■ Problem statement
A faithful, complete copy of the records is required.

■ Record extracts
Content starts
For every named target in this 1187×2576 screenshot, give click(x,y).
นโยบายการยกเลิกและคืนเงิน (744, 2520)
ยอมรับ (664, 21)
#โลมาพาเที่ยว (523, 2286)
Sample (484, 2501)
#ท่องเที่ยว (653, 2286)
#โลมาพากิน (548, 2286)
Content ends
■ Exercise result
For every named target in this 1187×2576 screenshot, give click(x,y).
นโยบายการยกเลิกและคืนเงิน (744, 2520)
ยอมรับ (664, 21)
#โลมาพาเที่ยว (523, 2286)
Sample (484, 2501)
#ท่องเที่ยว (653, 2286)
#โลมาพากิน (548, 2286)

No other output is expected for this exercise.